## Complete the following
1. Summarize the scanned PDF thread in two sentences.
2. Turn the paragraph in the scanned PDF thread that begins "In practice, though, I don't do any" into a short bulleted list that keeps its main points.
3. Carry on the scanned PDF thread from its final line.

## Document text
* * * * * * * * *

Scanned PDF Files
Thread poster: Trevor Chichester

Trevor Chichester  Identity Verified
United States
Local time: 02:50
Member (2012)
German to English
+ ...
May 17, 2012

Good Afternoon All!

So...I was wondering, what's the percentage of scanned pdf's you guys do a year?

Strangely, more and more of my translations have been from dead pdf's. Right now, I'm working on 13K worth of dead pdfs and to be honest it is QUITE the headache to deal with this file format.

How do you guys combat this? Do you re-write the pdf? Or do you have an OCR converter?

I personally have a great OCR converter but that doesn't mean I don't have to wade through the entire file looking for errors before putting it into Trados.

How do you guys deal with these files?




Paulo Eduardo - Pro Knowledge  Identity Verified
Local time: 05:50
Portuguese to English
+ ...
have fun! May 17, 2012


Giles Watson  Identity Verified
Local time: 08:50
Italian to English
Money talks May 17, 2012

Trevor Chichester wrote:

How do you guys deal with these files?

By quoting a hefty (at least 30%) premium for working with them.

In practice, though, I don't do any. The client either comes up with a viable file format or goes elsewhere. I know plenty of translators who are quite happy to deal with scanned images but I'm not one of them.


Nikita Kobrin  Identity Verified
Local time: 09:50
English to Russian
+ ...
* May 17, 2012

Trevor Chichester wrote:
How do you guys deal with these files?

1) I ask the client to convert the PDF file into editable format (MS Word) and send it to me for translation (I accept only those converted files that are 100% identical to the PDF files from which they were converted).

* * * * * * * * *

[Word and element locating data]
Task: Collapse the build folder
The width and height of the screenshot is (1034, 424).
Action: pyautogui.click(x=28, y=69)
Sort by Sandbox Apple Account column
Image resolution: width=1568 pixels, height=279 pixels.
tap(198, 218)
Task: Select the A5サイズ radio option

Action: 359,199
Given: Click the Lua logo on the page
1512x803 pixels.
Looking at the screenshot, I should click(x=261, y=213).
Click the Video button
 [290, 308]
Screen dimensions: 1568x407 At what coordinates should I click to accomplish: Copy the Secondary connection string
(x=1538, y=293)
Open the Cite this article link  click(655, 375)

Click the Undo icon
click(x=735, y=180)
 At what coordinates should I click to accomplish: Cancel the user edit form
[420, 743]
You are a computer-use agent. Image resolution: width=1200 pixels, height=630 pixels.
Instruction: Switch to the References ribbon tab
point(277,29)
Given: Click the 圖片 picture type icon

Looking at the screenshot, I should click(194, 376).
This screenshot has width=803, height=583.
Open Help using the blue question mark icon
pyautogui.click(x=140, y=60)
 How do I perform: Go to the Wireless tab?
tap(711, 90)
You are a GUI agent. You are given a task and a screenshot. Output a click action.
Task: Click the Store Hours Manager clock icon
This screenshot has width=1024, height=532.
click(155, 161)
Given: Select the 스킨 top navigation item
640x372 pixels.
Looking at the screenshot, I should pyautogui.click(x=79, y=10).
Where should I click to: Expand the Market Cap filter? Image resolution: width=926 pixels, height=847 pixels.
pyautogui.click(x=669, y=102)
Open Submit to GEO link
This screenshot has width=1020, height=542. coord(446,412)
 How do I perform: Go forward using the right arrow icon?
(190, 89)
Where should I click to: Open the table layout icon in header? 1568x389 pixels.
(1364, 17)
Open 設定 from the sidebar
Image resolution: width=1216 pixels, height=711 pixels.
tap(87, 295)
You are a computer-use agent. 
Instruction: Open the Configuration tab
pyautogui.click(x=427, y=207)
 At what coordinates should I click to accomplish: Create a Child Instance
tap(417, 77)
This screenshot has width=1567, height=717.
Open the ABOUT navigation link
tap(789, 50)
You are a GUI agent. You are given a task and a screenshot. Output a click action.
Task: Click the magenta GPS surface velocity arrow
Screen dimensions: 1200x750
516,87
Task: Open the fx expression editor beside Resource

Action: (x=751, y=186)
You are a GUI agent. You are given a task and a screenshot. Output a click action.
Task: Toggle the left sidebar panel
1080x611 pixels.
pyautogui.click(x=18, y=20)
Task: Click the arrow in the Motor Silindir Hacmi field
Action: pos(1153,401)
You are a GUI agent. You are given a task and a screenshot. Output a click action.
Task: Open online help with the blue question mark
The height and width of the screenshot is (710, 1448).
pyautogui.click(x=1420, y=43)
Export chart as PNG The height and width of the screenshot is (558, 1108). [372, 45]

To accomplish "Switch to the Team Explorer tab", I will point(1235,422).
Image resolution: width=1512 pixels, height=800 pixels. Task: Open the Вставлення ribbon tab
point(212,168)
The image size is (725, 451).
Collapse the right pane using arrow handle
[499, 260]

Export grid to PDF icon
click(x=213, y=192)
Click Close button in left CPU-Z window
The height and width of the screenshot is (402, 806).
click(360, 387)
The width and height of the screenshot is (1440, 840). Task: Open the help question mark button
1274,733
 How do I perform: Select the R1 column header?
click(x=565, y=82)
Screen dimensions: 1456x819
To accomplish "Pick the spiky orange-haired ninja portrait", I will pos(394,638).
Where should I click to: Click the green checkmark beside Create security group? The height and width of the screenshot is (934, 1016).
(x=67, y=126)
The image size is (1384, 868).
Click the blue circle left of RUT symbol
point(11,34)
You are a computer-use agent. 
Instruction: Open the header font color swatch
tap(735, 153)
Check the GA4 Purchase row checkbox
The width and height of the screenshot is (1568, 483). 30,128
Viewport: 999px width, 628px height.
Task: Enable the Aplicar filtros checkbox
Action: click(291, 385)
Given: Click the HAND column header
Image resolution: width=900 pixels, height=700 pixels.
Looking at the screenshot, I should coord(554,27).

* * * * * * * * *

## Response list
1. A translator asks how others handle scanned PDF files, noting that more and more of their work arrives this way and that even a good OCR converter's output must be checked for errors before it goes into Trados. One reply suggests quoting a premium of at least 30% but in practice turns such files away, and another asks the client to convert the PDF into an editable MS Word file that is 100% identical to the original.

2.
- The poster does not actually take on scanned files.
- The client must either provide a viable file format or go elsewhere.
- Plenty of translators are happy to deal with scanned images, but the poster is not one of them.

3.
2) If the client is not able to do 100% identical conversion himself I ask my DTP operator to do the conversion. In order to be able to compensate his work I charge the client extra. It's not cheap: in difficult cases the cost of conversion my be equal to the cost of translation.


[Edited at 2012-05-17 20:26 GMT]


Anton Konashenok  Identity Verified
Czech Republic
Local time: 08:50
English to Russian
+ ...
Just OCR it, but do it properly May 17, 2012

Nikita, your DTP operator seems to be overcharging you by a huge factor. In my own experience, OCRing a scanned text of decent quality (maybe even a good fax) has never taken me more than 10% of the time needed for translation, and I consider it good customer relations to offer it free of charge if a steady client sends me an occasional scanned document.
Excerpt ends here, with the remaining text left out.